I’m actually able to type out this post sans glasses, contacts or giant font having had LASIK only two days ago. This is pretty great.
I had a week off and instead of trying to leave the country on the same day everyone else in Korea is, I decided to get eye surgery. This was something I had wanted for awhile but needed enough vacation time for the recovery (which turned out not even to be necessary, but more on that later)
After looking up reviews across the internets, I decided I would try out the Dream Eye Center. Out of the two locations, the Gangnam office seemed to have way more foreigner traffic and I really couldn’t find as much about the Myeongdong one (the facebook page has some good stuff). I figured that the Myeongdong clinic would be able to schedule a sort of last minute appointment with me and I was right – I was able to schedule the consultation, eye exams and surgery on the same day.
When I made my way to the Dream Eye Center (which btw is super easy to find), I was a bundle of gross nerves. This can’t be a unique feeling – who exactly is cool with lasers in their eyes? I could barely manage contacts when I had them so I was sure the day was going to be a nightmare. Instead, I can now add it to a list of really pleasant medical related experiences I’ve had in Korea.
I had let the staff know that I planned to have the surgery that day along with the consultation and a 2 hour eye exam. Even with all that to be done, I never felt rushed. The specialist, Ji Yae, even made time to explain in impeccable English every test and detail about my vision. I’ve now seen every possible angle of my eye/retina/cornea…I’m sure that’s a good thing and not a gross thing, right? Yes.
The exams confirmed that my vision indeed sucked but not so bad that I couldn’t opt for LASIK (quick easy recovery) instead of LASEK (slower recovery). I was told I could come back in a few hours to get started on my surgery. To pass the time, I did some window shopping - TIP: Do NOT go into retail stores with dilated pupils! The light they use in those places is obnoxious and the worst. But as a testament to how sweet and patient and calming Ji Yae was, I had no problem chowing down before the LASIK and no longer felt the sense of dread I had come to the clinic with.
I was pretty comfortable when the LASIK was starting up but not so much that I didn’t squeeze the life out of my nurse’s hand and a plush toy they gave me during the surgery.
Thankfully, before I got worked up, the surgery was over and the speakers were blasting some congratulatory music (n0, really). All of 10 minutes later, I was reading a sign outside the operating room with vision already clearer than my glasses ever gave me. The anesthesia made me feel pretty invincible during my time in the recovery room, the check up and the subway ride home. Ji Yae warned me that the pain would be pretty bad that night but at the worst, I had a really high sensitivity to light and what felt like a little bit of soap in my eye for a couple hours. No big deal. Went to bed. Slept like a baby.

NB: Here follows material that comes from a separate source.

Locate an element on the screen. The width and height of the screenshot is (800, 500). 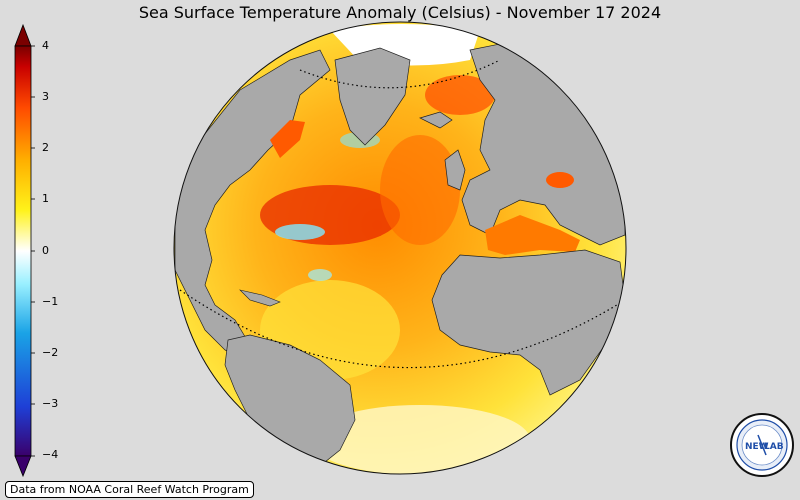
british-isles-land is located at coordinates (455, 170).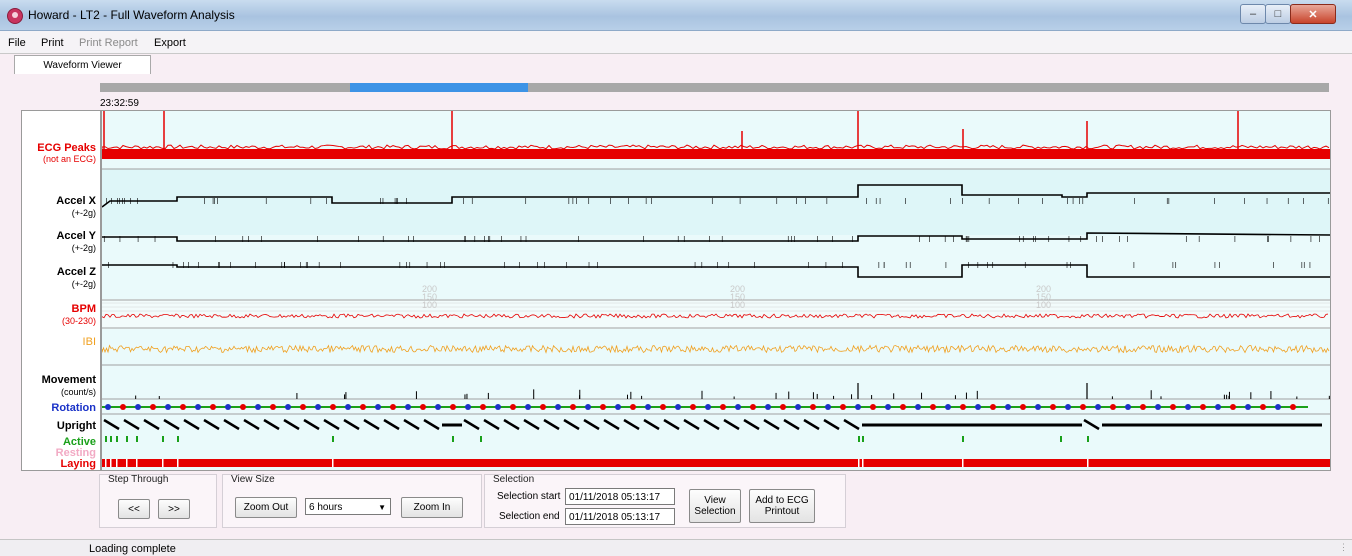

Somehow my vision was clearer than it had been last night and, better yet, I could now be in the light. I went to my next day check up which was generally uneventful but upon taking a vision test I learned my eyesight was better than 20/20 and was expected to get better as my eyes healed more. Super psyched.

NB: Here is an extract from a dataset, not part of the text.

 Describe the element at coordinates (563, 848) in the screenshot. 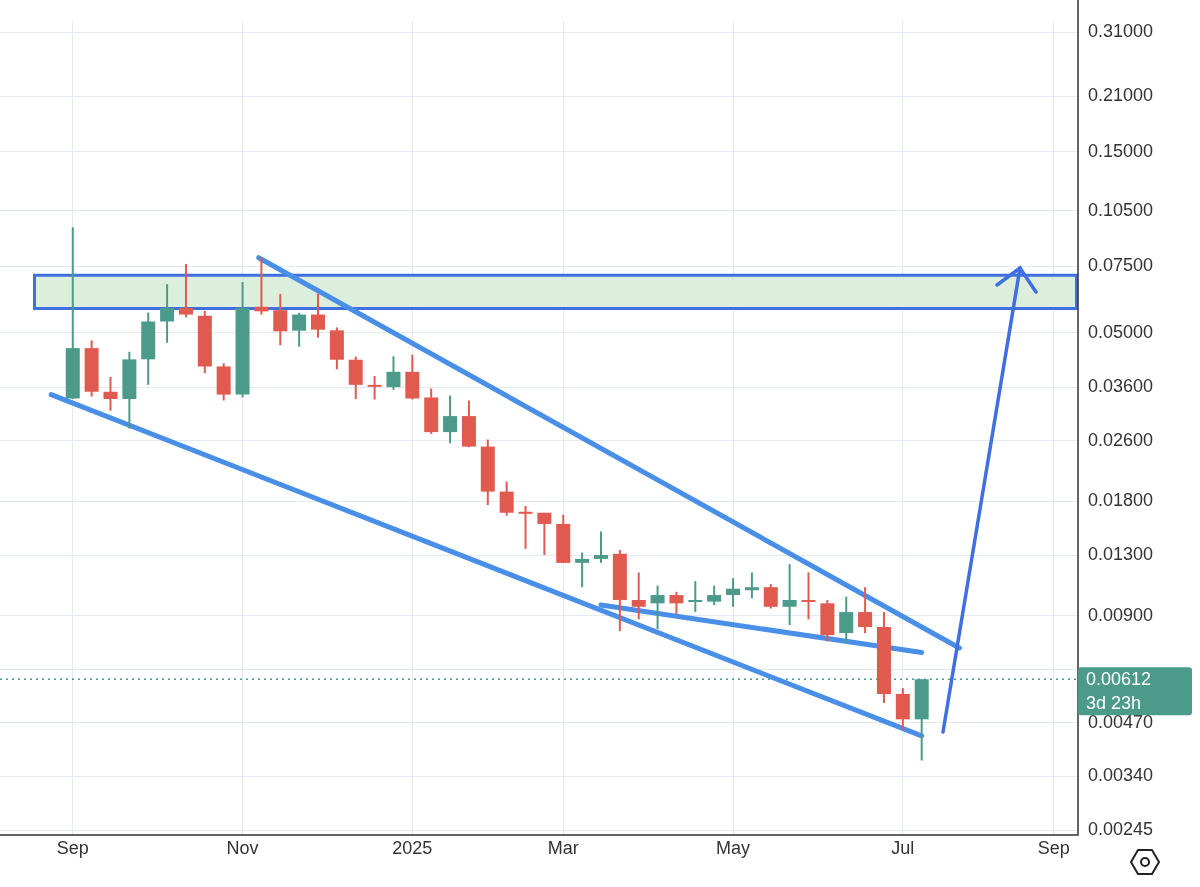

I see `x-tick-label: Mar` at that location.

Nothing more to tell. I feel near a hundred percent. The dryness that seems to typically follow LASIK hasn’t really bothered me yet but I have an arsenal of eyedrops from the clinic just in case. This has been a great experience so far…I’m glad I had the support to go through with it.Notable Notables:
- I got scheduling texts from the clinic to make sure I arrived and stuff. Very cute.
- My parting kit including normal stuff like info about the LASIK, eyedrops, antibiotics, anti inflammatory drops AND it also had a handwritten not from my nurse…there were stickers and congratulatory remarks regarding my new found freedom from glasses. Also there were goggles.
- The nurses and surgeons were incredibly patient with my non cooperating eyes. For example, where I might have said “JUST OPEN YOUR DAMN EYES” they were all like “Please….please…let’s open them!”
- I got to choose the music I could listen to while in the recovery room. I chose Jazz
- Post surgery, daylight was awful but frickin artificial lights were crippling (neons, halogens, tv/computer screens) And they are also inescapable in Korea.